%%

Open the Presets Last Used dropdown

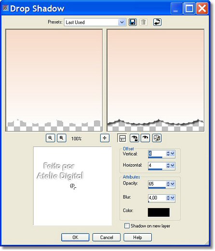coord(121,22)
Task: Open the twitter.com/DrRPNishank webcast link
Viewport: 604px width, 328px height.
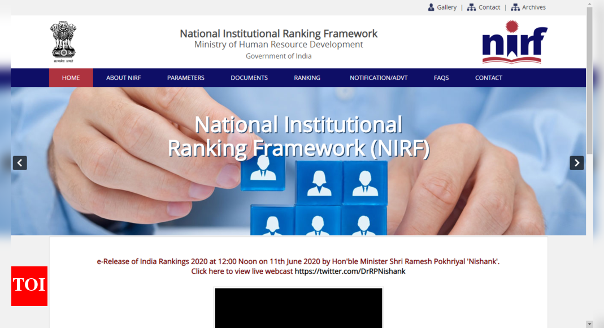Action: (350, 271)
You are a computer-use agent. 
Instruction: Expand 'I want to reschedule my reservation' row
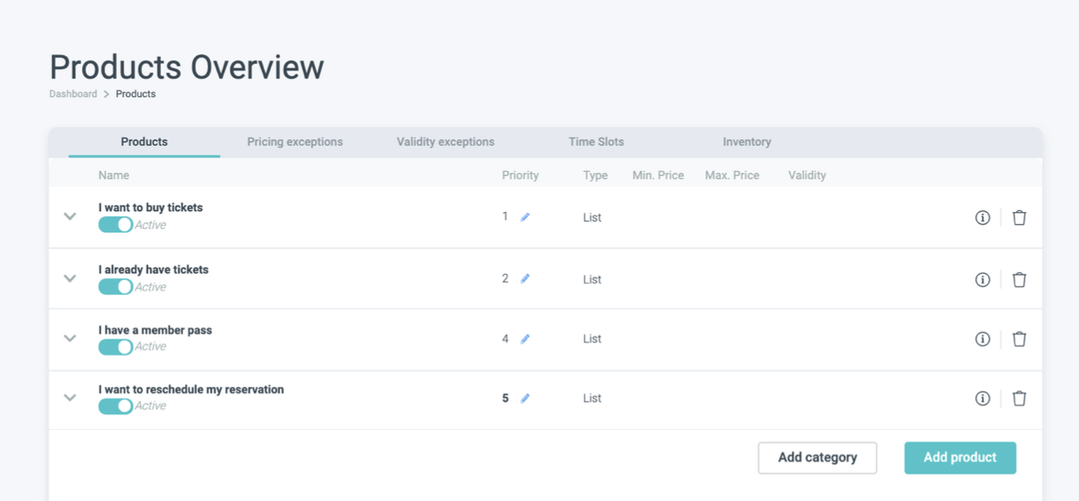pyautogui.click(x=70, y=398)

%%

* [REQUIRED ACTION] Print only the lines from the one with "Instruction: Expand 'I" through the last line of the data above, exactly and with both ends, and please omit any pictures.

* [RESULT OF THE TASK]
Instruction: Expand 'I want to reschedule my reservation' row
pyautogui.click(x=70, y=398)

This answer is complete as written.